- Provided data:
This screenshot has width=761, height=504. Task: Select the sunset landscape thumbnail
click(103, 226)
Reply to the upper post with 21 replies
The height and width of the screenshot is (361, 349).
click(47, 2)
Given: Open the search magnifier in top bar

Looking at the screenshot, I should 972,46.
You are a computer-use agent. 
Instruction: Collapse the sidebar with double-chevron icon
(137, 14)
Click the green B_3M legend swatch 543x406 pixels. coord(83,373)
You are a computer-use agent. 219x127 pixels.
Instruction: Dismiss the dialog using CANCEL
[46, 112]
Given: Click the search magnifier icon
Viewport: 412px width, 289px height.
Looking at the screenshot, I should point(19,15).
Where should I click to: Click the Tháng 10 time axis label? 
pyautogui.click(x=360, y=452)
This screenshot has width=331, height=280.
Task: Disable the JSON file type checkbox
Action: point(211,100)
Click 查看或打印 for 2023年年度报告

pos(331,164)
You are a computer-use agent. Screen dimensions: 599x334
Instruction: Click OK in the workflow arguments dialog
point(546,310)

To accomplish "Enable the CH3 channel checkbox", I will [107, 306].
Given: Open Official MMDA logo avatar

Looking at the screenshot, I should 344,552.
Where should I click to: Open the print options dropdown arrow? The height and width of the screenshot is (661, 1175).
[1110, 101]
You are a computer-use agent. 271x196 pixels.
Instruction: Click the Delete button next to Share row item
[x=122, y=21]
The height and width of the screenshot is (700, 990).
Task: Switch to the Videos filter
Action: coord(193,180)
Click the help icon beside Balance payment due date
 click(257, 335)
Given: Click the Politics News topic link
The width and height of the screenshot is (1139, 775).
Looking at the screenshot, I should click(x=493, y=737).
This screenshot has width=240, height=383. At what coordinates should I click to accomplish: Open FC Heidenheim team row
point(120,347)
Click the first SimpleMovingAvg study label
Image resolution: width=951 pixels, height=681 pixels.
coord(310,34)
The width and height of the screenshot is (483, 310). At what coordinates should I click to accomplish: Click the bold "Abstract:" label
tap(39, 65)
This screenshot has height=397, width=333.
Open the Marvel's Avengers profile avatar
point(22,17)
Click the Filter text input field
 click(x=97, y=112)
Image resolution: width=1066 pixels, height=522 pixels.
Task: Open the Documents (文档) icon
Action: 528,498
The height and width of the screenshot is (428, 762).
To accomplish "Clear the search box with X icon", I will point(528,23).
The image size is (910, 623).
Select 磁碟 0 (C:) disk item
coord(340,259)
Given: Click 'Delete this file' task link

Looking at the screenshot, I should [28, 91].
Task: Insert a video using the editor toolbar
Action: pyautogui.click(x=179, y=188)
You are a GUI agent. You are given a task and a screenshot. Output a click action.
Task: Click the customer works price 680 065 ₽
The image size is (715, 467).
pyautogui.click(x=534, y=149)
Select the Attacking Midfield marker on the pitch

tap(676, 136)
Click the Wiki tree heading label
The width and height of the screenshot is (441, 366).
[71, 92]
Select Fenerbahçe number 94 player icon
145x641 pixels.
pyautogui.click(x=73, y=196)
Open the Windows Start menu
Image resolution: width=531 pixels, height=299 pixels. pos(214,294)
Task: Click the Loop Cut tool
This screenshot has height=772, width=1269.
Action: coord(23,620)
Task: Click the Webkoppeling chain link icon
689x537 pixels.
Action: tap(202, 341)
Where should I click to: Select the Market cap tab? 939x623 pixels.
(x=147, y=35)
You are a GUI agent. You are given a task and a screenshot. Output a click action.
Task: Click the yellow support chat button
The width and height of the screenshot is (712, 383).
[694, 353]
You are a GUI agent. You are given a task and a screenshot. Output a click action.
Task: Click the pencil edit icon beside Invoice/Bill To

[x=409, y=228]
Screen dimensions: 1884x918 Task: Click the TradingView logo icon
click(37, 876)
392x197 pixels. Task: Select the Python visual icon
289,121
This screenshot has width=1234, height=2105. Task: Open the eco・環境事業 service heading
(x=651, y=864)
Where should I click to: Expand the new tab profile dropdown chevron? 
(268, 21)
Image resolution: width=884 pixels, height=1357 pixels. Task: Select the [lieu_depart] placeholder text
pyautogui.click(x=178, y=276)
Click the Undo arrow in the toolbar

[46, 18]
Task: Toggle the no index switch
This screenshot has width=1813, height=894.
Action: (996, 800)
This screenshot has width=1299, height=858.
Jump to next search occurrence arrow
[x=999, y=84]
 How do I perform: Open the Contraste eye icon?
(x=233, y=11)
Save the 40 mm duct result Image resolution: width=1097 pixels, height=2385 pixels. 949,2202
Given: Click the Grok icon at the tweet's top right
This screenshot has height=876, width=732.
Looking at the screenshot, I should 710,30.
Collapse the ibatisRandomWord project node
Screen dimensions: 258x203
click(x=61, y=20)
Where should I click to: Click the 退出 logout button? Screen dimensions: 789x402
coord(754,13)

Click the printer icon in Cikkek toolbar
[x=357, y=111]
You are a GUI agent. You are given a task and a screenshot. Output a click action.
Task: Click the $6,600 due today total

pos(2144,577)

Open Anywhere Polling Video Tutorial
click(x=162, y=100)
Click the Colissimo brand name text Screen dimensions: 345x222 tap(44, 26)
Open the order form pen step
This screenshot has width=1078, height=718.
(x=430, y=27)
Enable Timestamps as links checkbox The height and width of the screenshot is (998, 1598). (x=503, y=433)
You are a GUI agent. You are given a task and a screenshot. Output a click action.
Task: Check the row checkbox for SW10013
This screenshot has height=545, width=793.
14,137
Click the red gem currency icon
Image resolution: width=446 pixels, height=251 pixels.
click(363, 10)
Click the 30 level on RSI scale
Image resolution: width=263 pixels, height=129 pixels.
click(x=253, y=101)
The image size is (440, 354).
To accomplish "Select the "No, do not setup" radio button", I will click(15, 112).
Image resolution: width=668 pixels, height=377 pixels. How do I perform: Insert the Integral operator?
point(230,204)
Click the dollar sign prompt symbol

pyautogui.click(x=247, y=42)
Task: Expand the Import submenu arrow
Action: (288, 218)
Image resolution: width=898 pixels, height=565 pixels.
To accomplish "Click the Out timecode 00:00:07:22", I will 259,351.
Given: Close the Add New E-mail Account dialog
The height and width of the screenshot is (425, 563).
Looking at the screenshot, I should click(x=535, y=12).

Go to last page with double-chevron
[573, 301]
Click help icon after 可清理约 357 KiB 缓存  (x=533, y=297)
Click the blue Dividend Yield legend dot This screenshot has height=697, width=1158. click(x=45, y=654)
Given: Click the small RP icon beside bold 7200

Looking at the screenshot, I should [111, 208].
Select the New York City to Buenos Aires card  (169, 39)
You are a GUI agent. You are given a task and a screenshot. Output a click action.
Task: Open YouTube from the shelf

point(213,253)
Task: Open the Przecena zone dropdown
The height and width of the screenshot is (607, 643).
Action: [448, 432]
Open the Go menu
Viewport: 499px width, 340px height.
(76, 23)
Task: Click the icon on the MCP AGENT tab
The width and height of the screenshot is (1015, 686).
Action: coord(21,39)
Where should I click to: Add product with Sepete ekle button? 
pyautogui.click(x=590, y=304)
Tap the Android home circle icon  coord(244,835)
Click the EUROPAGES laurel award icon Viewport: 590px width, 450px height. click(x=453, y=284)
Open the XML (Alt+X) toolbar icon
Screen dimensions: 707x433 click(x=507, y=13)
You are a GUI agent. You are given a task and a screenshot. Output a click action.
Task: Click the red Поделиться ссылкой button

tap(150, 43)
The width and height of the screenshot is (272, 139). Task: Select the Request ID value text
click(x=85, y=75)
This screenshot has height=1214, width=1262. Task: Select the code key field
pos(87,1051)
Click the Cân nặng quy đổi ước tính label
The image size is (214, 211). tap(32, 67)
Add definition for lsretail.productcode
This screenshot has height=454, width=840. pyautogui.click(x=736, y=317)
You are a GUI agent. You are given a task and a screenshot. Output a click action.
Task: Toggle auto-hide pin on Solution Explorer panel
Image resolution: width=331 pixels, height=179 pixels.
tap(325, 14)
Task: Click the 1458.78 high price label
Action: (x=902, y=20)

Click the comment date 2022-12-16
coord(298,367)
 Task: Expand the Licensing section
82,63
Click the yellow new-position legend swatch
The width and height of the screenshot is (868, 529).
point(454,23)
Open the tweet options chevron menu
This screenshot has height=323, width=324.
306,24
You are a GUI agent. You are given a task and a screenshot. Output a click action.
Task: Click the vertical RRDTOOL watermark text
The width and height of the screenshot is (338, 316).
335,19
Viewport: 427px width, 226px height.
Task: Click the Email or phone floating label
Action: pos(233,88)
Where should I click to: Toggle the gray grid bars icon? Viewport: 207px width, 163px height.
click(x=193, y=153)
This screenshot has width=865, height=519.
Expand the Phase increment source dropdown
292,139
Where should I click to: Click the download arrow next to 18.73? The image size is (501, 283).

- Task item: All lines in the data above from the one with "Given: Click the Grok" through the one with "Open the order form pen step" must be repeated exactly, and no others.

- Exercise answer:
Given: Click the Grok icon at the tweet's top right
This screenshot has height=876, width=732.
Looking at the screenshot, I should 710,30.
Collapse the ibatisRandomWord project node
Screen dimensions: 258x203
click(x=61, y=20)
Where should I click to: Click the 退出 logout button? Screen dimensions: 789x402
coord(754,13)

Click the printer icon in Cikkek toolbar
[x=357, y=111]
You are a GUI agent. You are given a task and a screenshot. Output a click action.
Task: Click the $6,600 due today total

pos(2144,577)

Open Anywhere Polling Video Tutorial
click(x=162, y=100)
Click the Colissimo brand name text Screen dimensions: 345x222 tap(44, 26)
Open the order form pen step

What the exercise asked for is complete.